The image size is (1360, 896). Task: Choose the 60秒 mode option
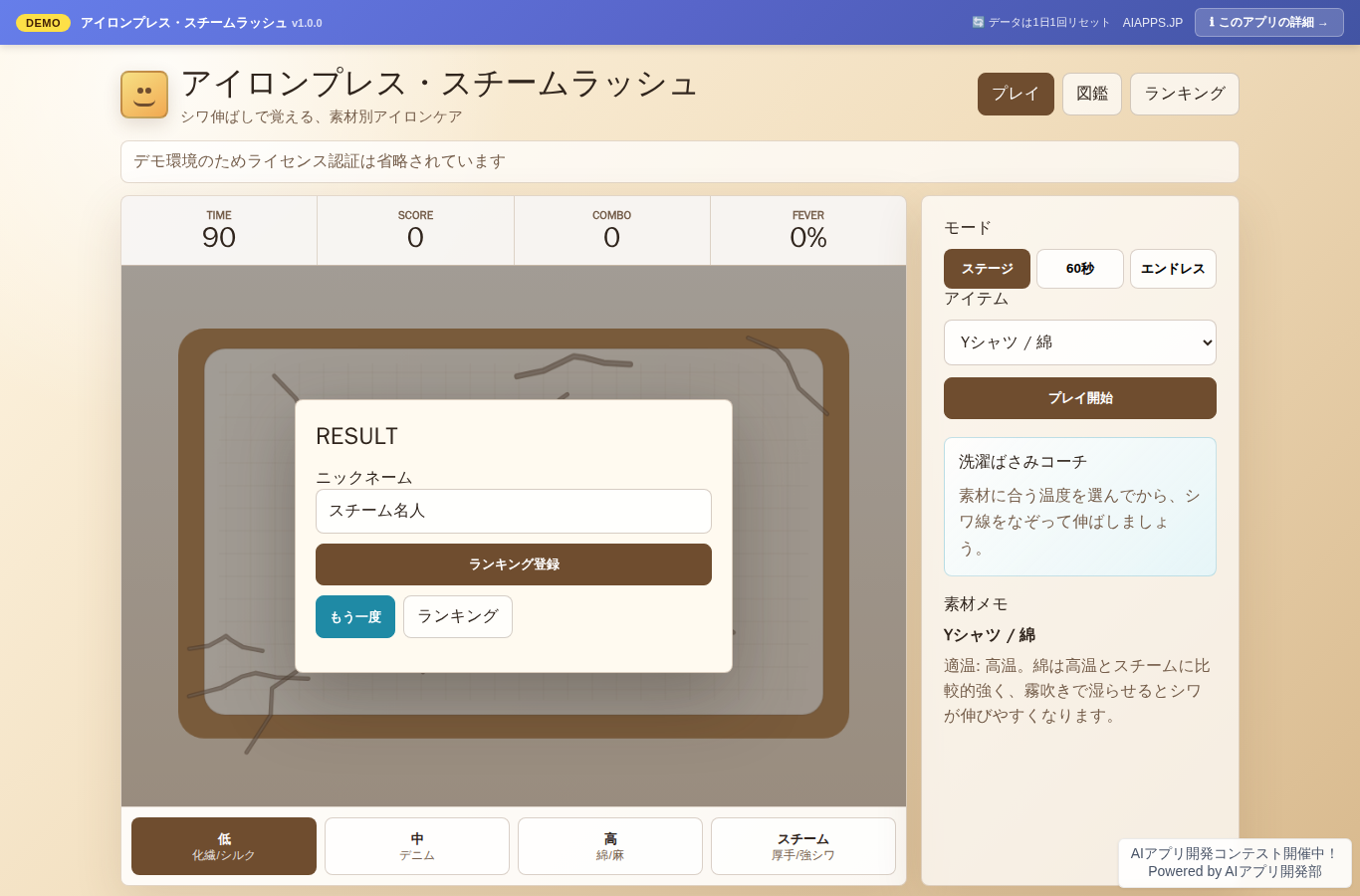click(1080, 269)
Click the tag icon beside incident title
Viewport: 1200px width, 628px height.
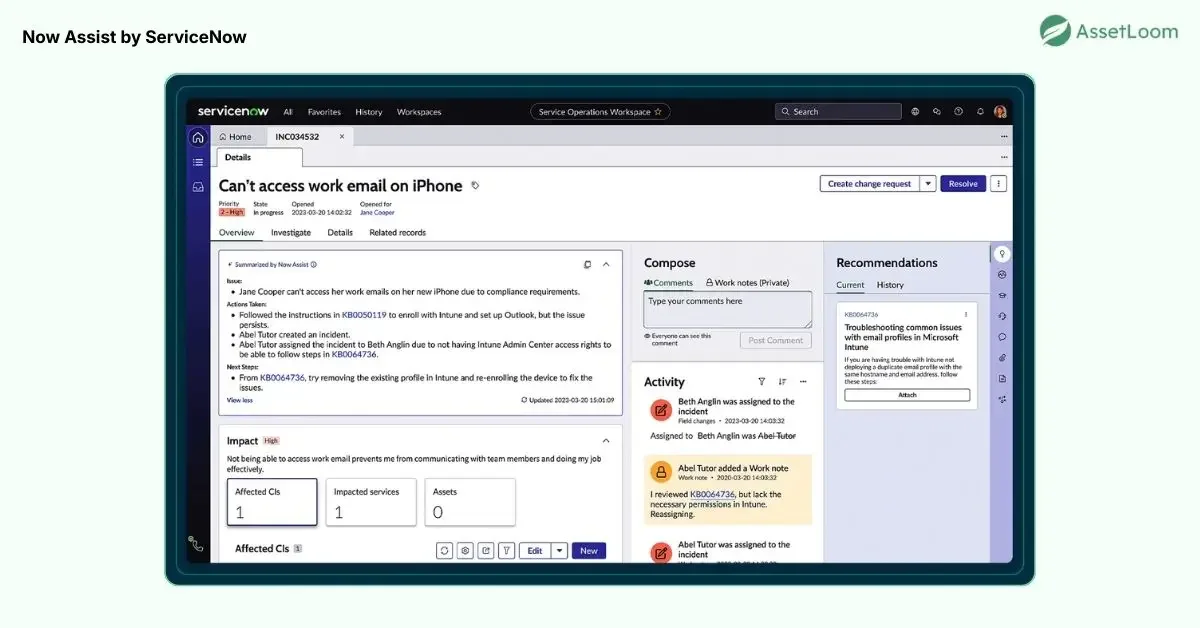click(475, 186)
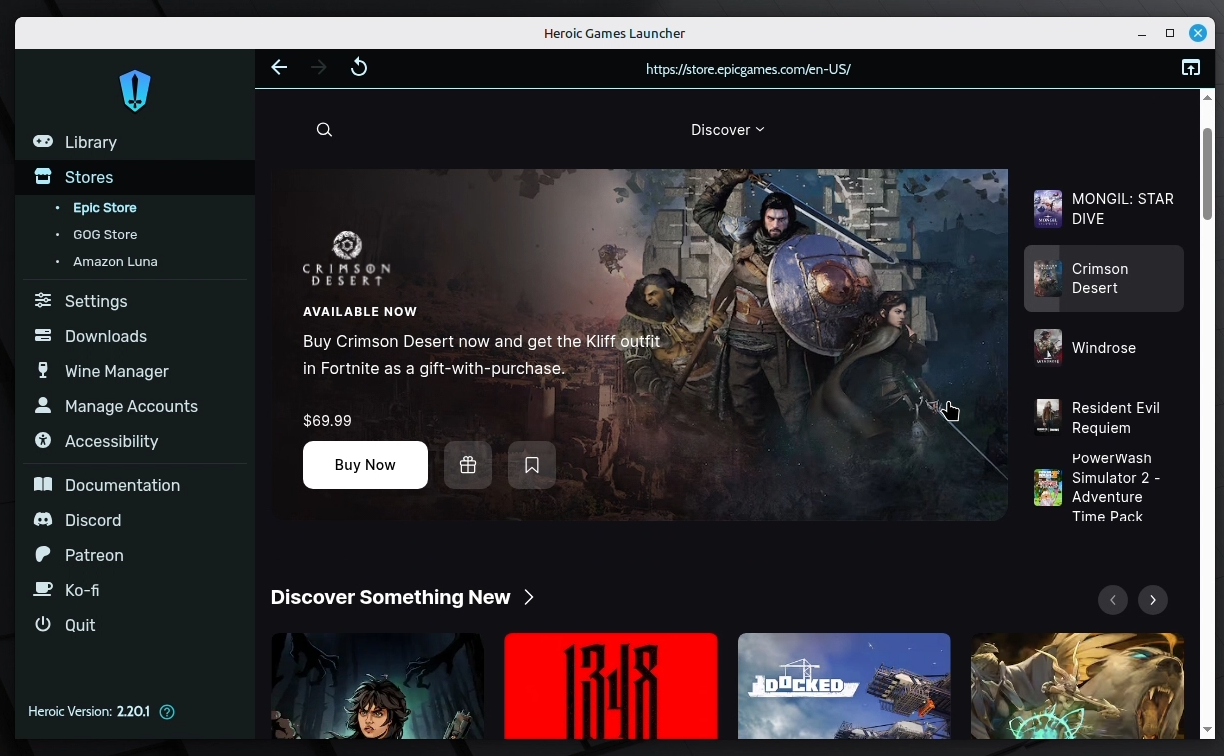
Task: Click the search magnifier icon
Action: tap(324, 130)
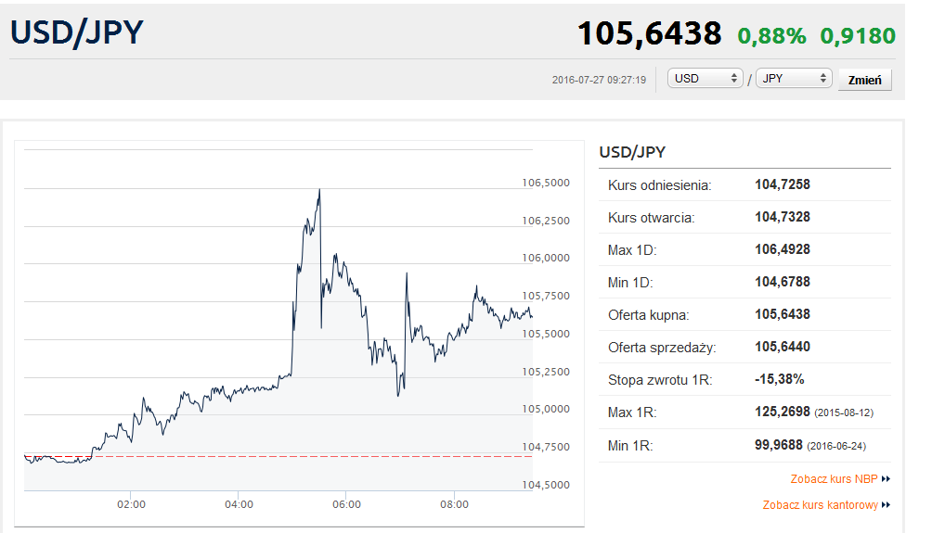The height and width of the screenshot is (533, 945).
Task: Click the double-arrow icon beside kurs kantorowy
Action: (x=885, y=505)
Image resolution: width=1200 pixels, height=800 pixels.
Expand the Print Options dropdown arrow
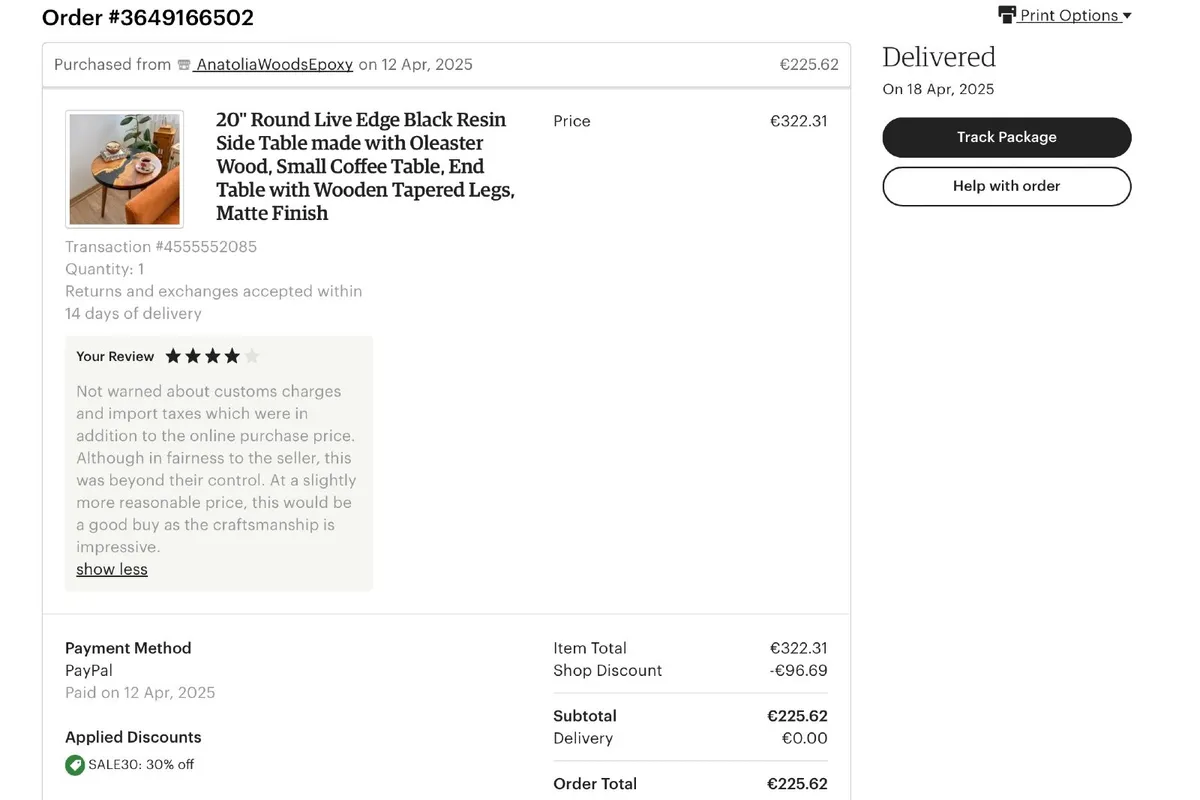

◇ ◇ ◇ ◇

__ABOUT THIS EXERCISE__:
From the line with "Viewport: 1200px width, 628px height." down to the final line of the entries above, repeat each line exactly; omit the pictures.

__EXERCISE OUTPUT__:
Viewport: 1200px width, 628px height.
click(475, 186)
Task: Click the search magnifier icon
Action: tap(324, 130)
The height and width of the screenshot is (533, 945).
Task: Click the double-arrow icon beside kurs kantorowy
Action: (x=885, y=505)
Image resolution: width=1200 pixels, height=800 pixels.
Expand the Print Options dropdown arrow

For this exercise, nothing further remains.